Draft

Baseball

The Data

The source of data for this lab is the public Lahman database. This database contains a number of data sets with different units of observation! Below are the first few rows and some of the columns for two of these data sets: Teams and Batting. They contain data going back to 1871! Use these excerpts to help you answer the following questions.

Teams data frame:

yearID teamID franchID G W L R RA name
2000 MON WSN 162 67 95 738 902 Montreal Expos
1981 PIT PIT 103 46 56 407 425 Pittsburgh Pirates
1945 WS1 MIN 156 87 67 622 562 Washington Senators
1922 SLN STL 154 85 69 863 819 St. Louis Cardinals
1904 CHA CHW 156 89 65 600 482 Chicago White Sox
1896 BLN BLO 132 90 39 995 662 Baltimore Orioles

Batting data frame:

playerID yearID teamID G AB R H BB SO
tekotbl01 2012 SDN 11 15 0 2 0 4
liriafr01 2010 MIN 31 2 0 0 0 1
streehu01 2007 OAK 48 0 0 0 0 0
eldreca01 2003 SLN 63 2 0 1 0 1
konerpa01 1998 CIN 26 73 7 16 6 10
hollica01 1921 DET 35 48 4 13 3 4

Questions

Question 1

part a

What is the unit of observation for the Teams data set?

part b

What about for the Batting data set?

Question 2

part a

Write out a question about baseball that could answered purely through the information in the Teams data set (numerical summaries or plots, etc.)

part b

Do the same thing, but for the Batting data set.

Question 3

For each subpart below, you will form a predictive questions that you could answer using the data frames above. Identify a response variable for each.

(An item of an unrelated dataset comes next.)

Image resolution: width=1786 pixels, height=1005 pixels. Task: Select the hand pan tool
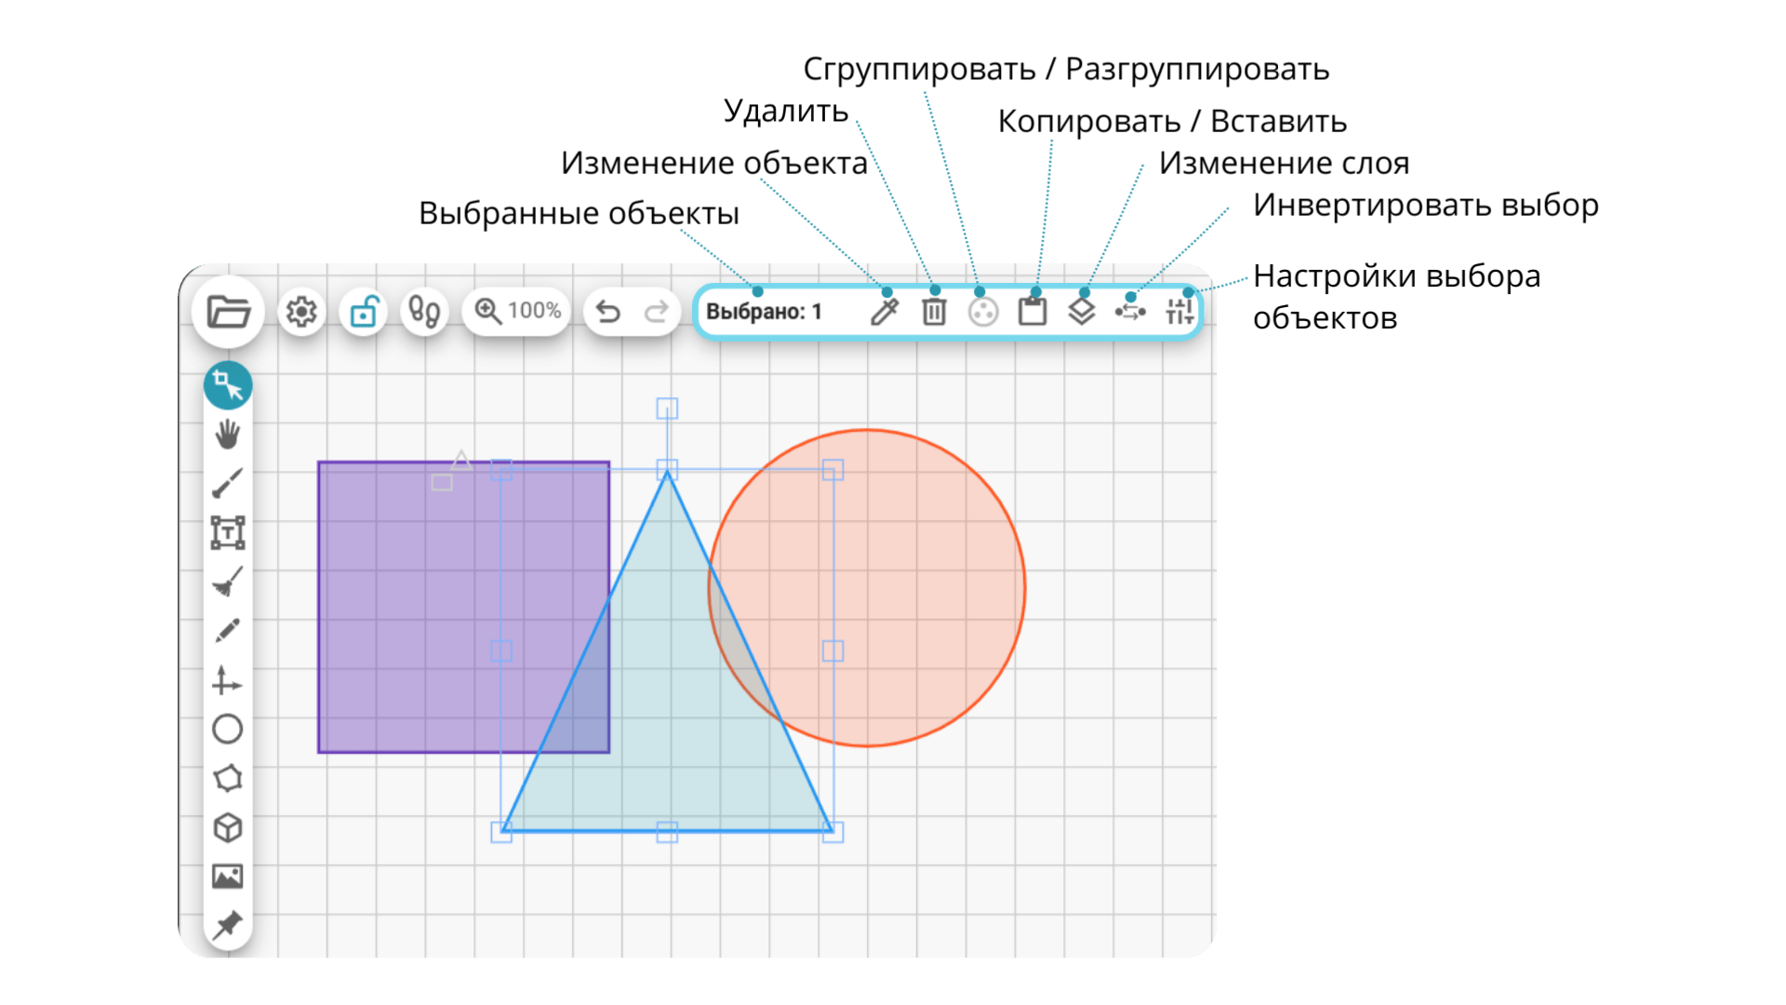click(228, 435)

part a - classification question, Batting data frame

part b - regression question, Batting data frame

part c - classification question, Teams data frame

part d - regression question, Teams data frame


For the remainder of the lab, we’ll be working with the Teams data frame. It can be accessed through the Lahman library.

Question 4

Subset the Teams data further set to only include years from 2000 to present day (this is the data set that you’ll use for the remainder of this lab. However, there might be another year post-2000 that you might want to filter out: which one and why?).

Question 5

part a

Plot the relationship between runs and wins using ggplot2 code. Place runs on the x-axis and wins on the y-axis.

part b

Describe the relationship between the two variables, specifically commenting on the form, direction, and the strength of association.

Question 6

part a

Fit a simple linear model to predict wins by runs and save it into m1.

part b

Write out the equation for the linear model (using the estimated coefficients) in mathematical form.

part c

Calculate the \(R^2\) value of the linear model and interpret it in the context of the problem in a sentence.

Question 7

part a

Fit a multiple linear regression model to predict wins using runs *and* runs allowed (RA) and save it as m2.

part b

Write out the equation for the linear model in mathematical form and calculate its \(R^2\) value.

part c

How does this model compare to the simple linear regression from the previous question in terms of predictive power?

Question 8

part a

Fit a third, more complex model to predict wins and call it m3. This model should use:

  • at least three predictor variables
  • at least one non-linear transformation or polynomial term.

part b

Write out the equation for the linear model in mathematical form and calculate its \(R^2\) value.

Question 9

Revisit the definition of causation. If your predictive model has a positive coefficient between one of the predictors and the response, is that evidence that if you increase that predictor variable for a given observation, the response variable will increase? That is, can you (or a sports management team) use this model to draw causal conclusions? Why or why not? Answer in at least three sentences. There’s more than one possible answer, so make sure to justify your reasoning.